▶ Exercise description
When the string "Viewport" occurs in a line of the records, show that line.

▶ Source records

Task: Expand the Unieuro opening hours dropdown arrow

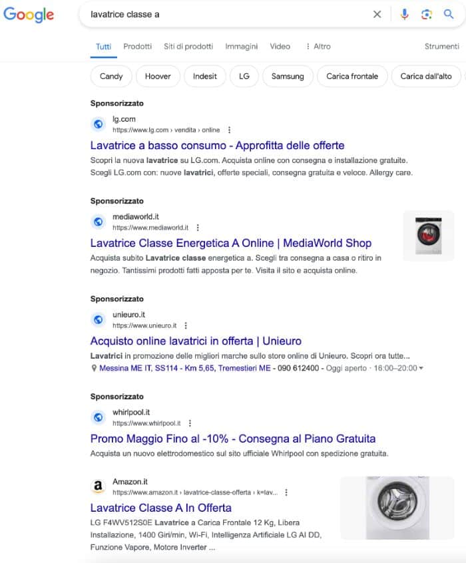Action: tap(421, 369)
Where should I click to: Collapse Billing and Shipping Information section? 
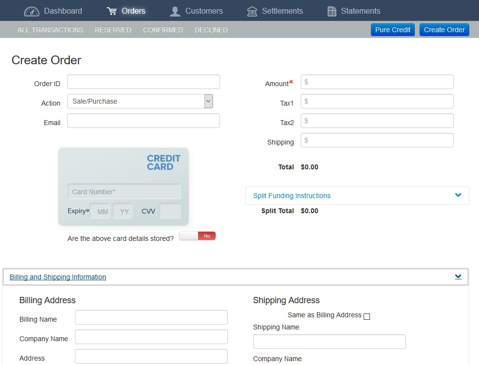tap(458, 276)
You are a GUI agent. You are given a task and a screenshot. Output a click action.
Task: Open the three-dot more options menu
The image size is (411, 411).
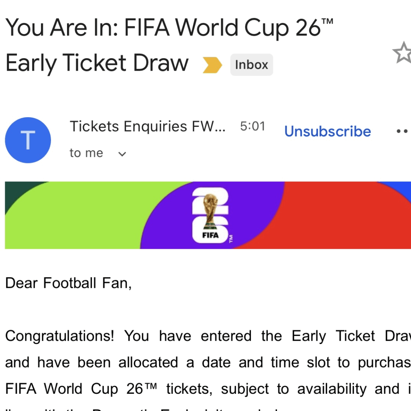402,131
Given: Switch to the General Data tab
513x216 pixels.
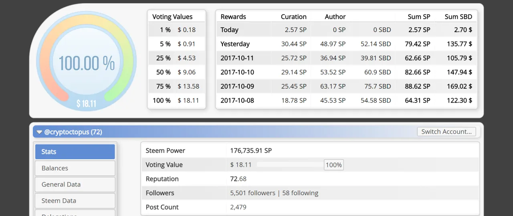Looking at the screenshot, I should pos(75,184).
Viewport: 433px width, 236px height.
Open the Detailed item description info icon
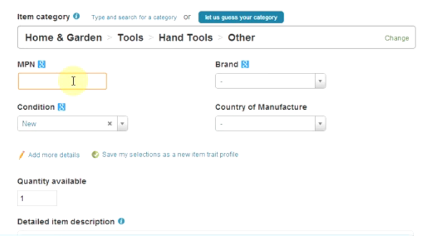pyautogui.click(x=121, y=221)
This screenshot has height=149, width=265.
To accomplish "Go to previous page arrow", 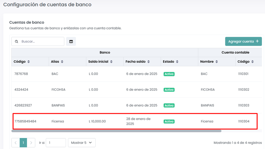I will coord(16,143).
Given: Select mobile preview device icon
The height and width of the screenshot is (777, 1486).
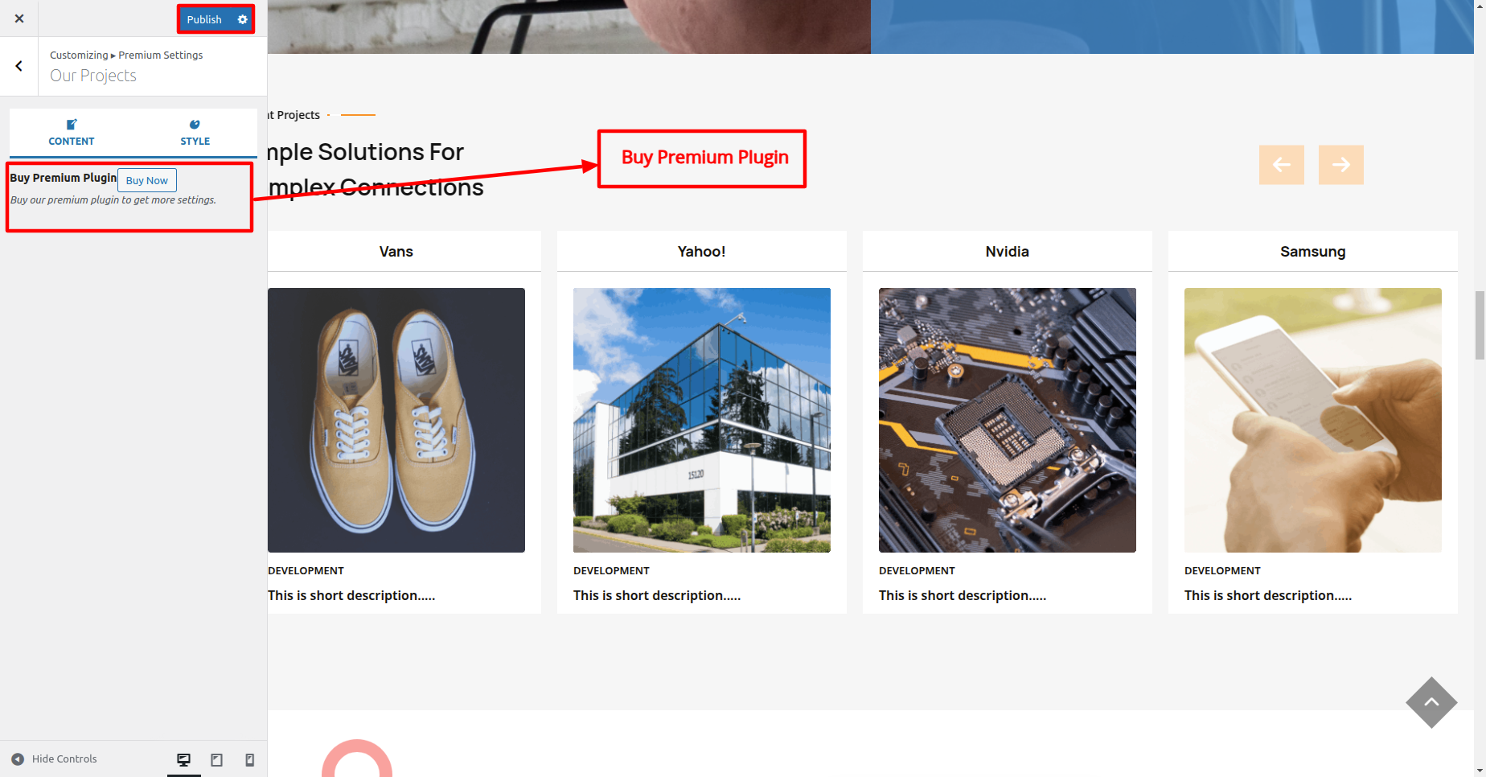Looking at the screenshot, I should (249, 759).
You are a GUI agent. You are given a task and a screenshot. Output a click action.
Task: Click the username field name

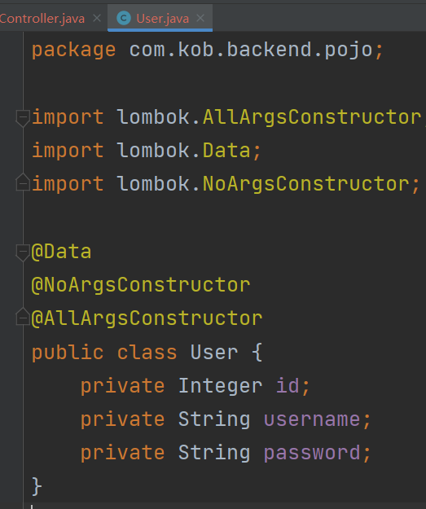[312, 419]
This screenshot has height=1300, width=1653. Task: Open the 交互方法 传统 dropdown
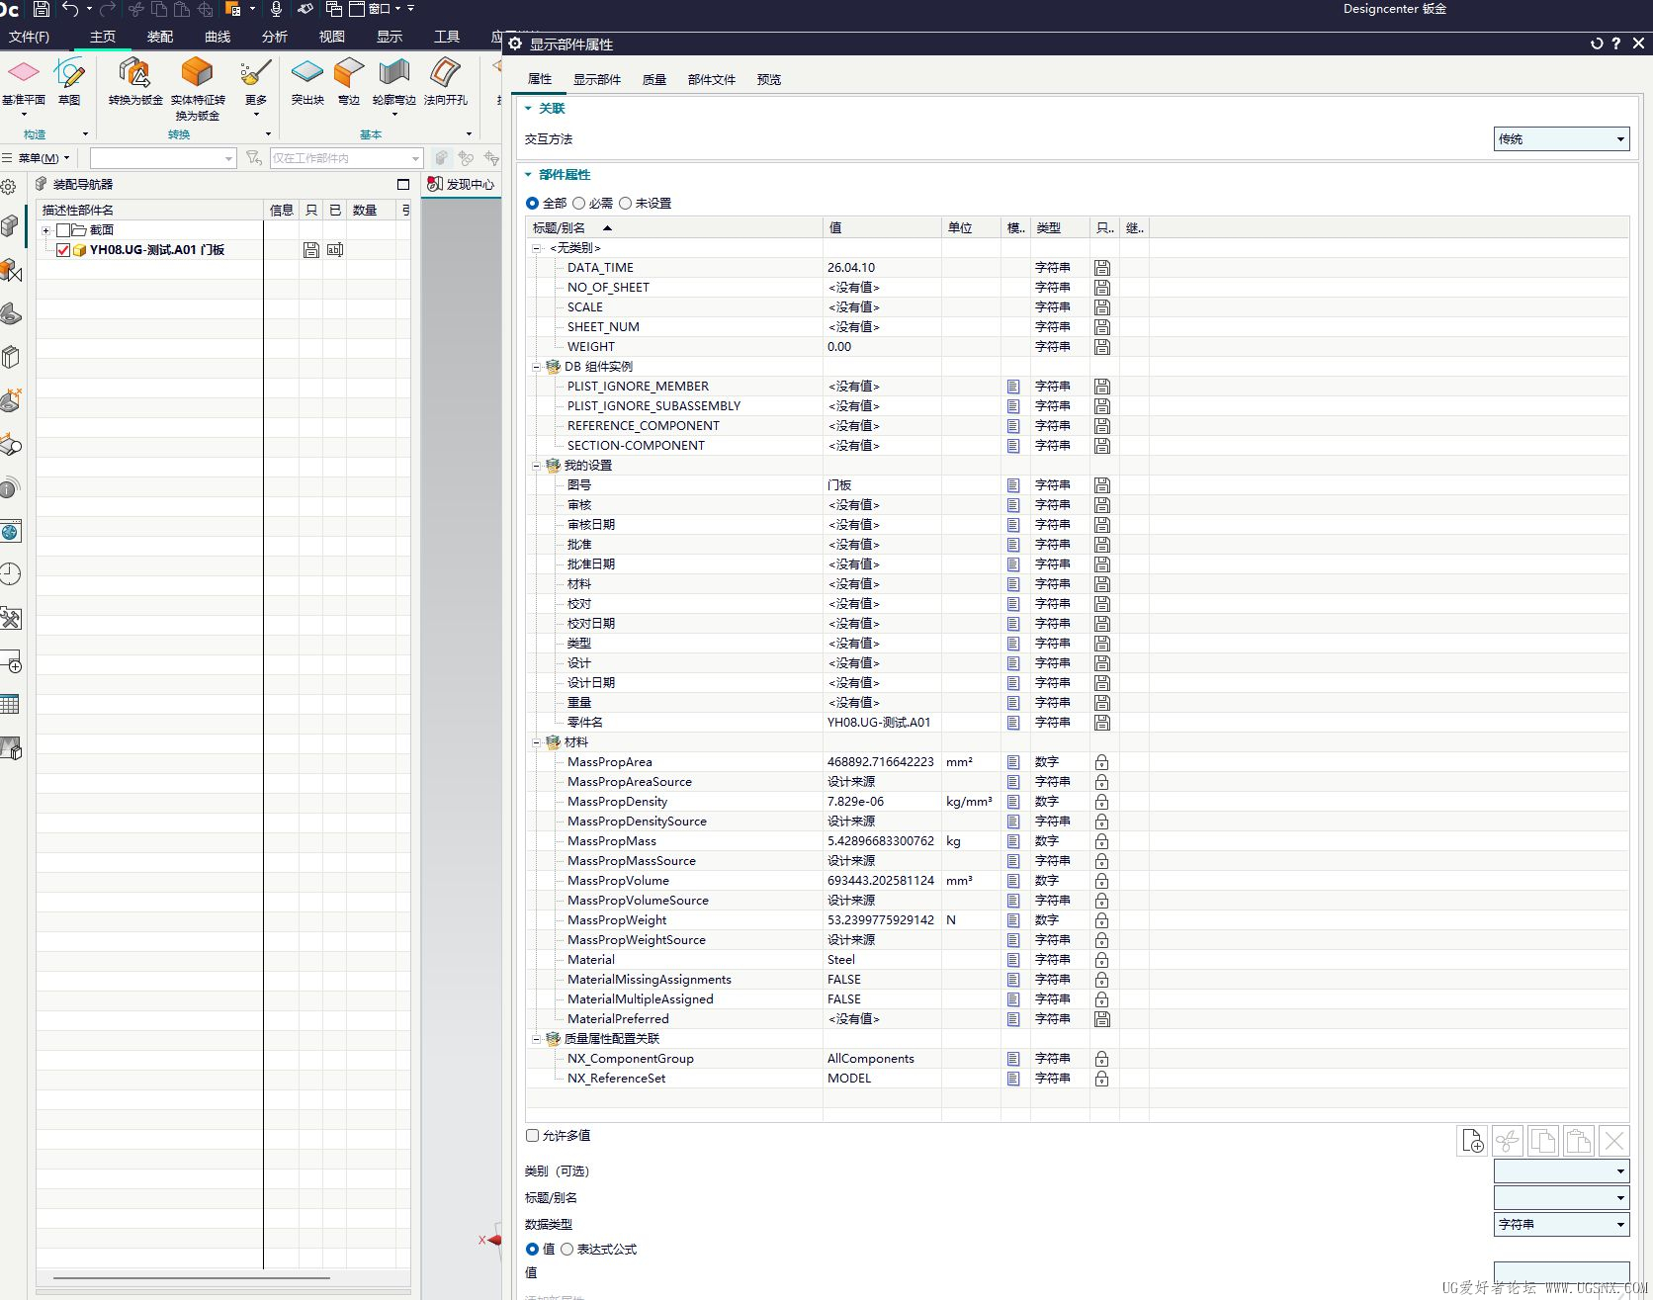(x=1561, y=138)
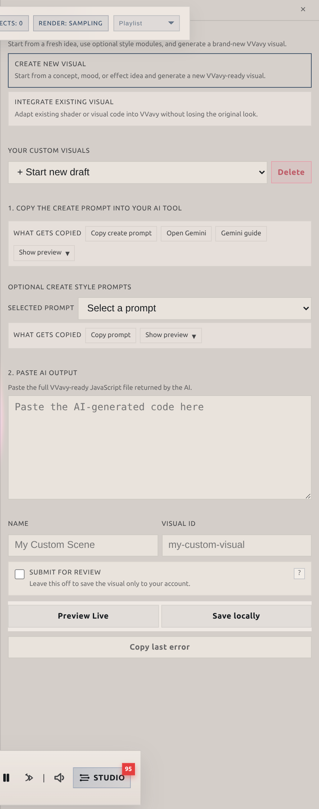
Task: Expand Show preview for the create prompt
Action: pos(44,253)
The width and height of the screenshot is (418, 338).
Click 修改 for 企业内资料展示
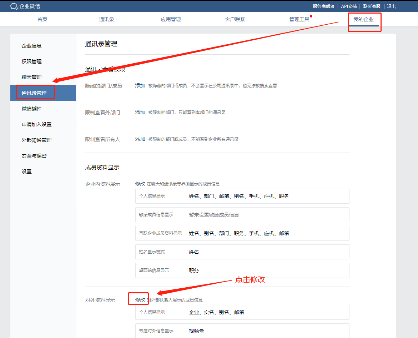point(140,184)
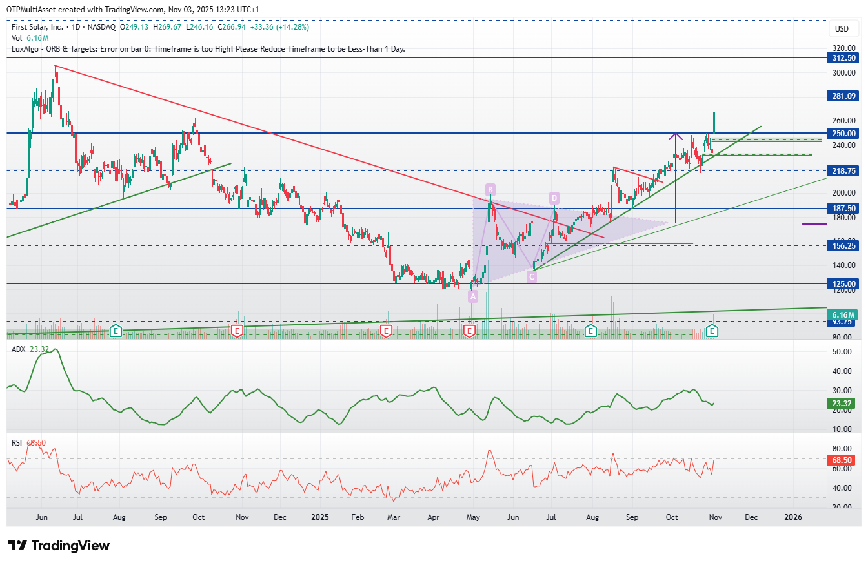868x565 pixels.
Task: Open the latest green earnings marker near November 2025
Action: tap(712, 331)
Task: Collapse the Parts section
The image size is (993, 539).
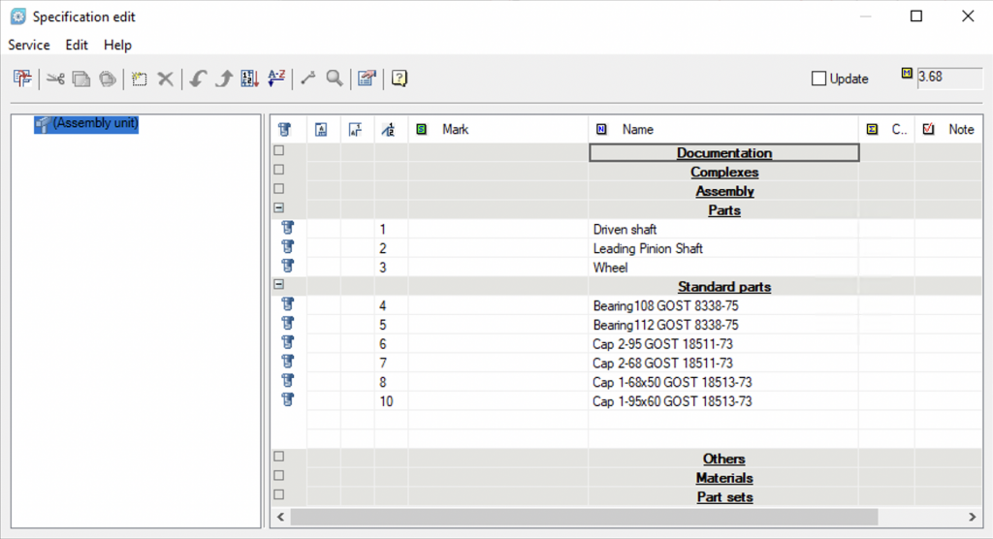Action: tap(279, 208)
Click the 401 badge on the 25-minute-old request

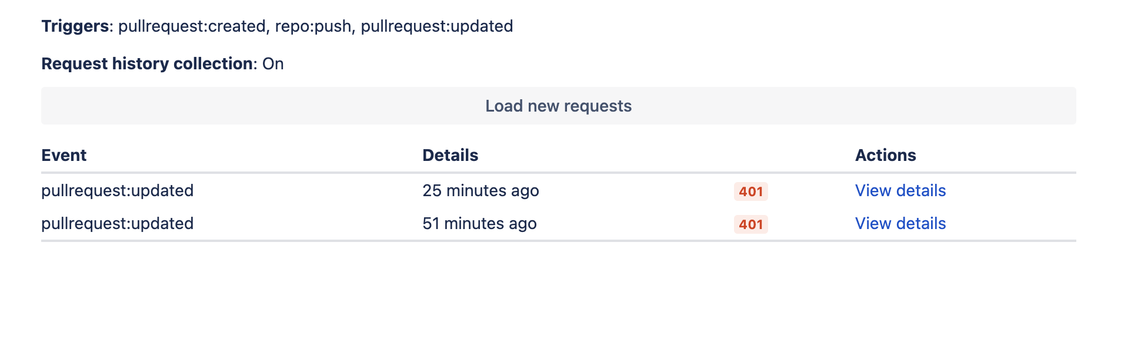click(x=750, y=191)
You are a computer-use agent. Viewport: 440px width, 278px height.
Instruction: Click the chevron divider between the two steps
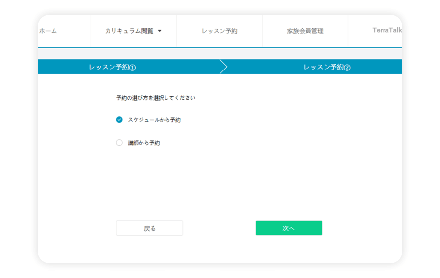pos(223,67)
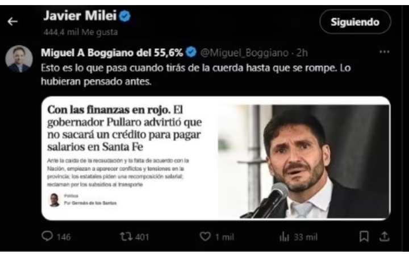Open Miguel Boggiano's profile avatar
This screenshot has width=409, height=254.
click(x=19, y=59)
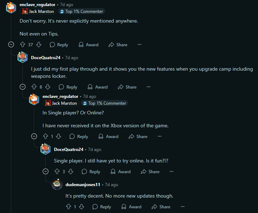Image resolution: width=258 pixels, height=213 pixels.
Task: Click the Top 1% Commenter badge at the top
Action: (82, 11)
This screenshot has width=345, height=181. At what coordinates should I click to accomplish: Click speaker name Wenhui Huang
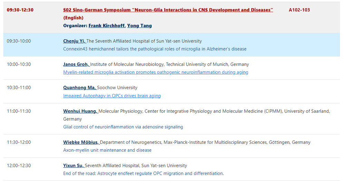tap(80, 111)
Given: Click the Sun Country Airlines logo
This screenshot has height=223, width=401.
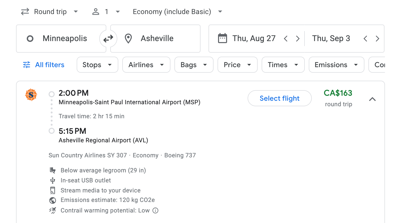Looking at the screenshot, I should [31, 95].
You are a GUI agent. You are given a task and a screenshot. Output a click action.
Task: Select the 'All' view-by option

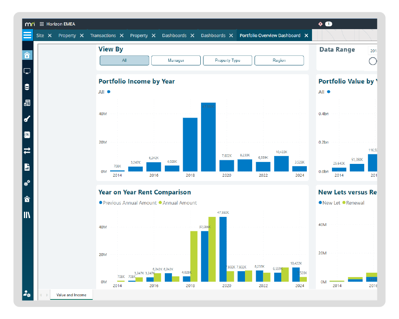click(124, 61)

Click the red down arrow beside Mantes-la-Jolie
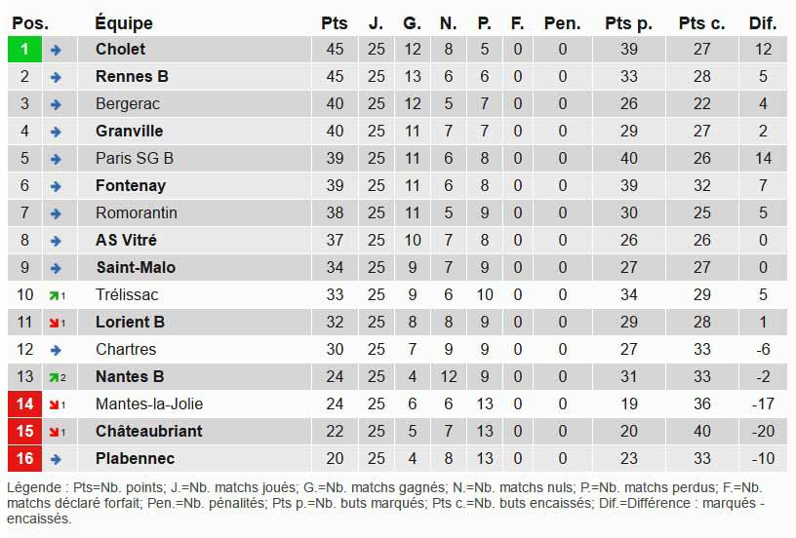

▶ Exercise result
Viewport: 433px width, 236px height.
You are a computer-use agent. Viewport: 440px width, 278px height.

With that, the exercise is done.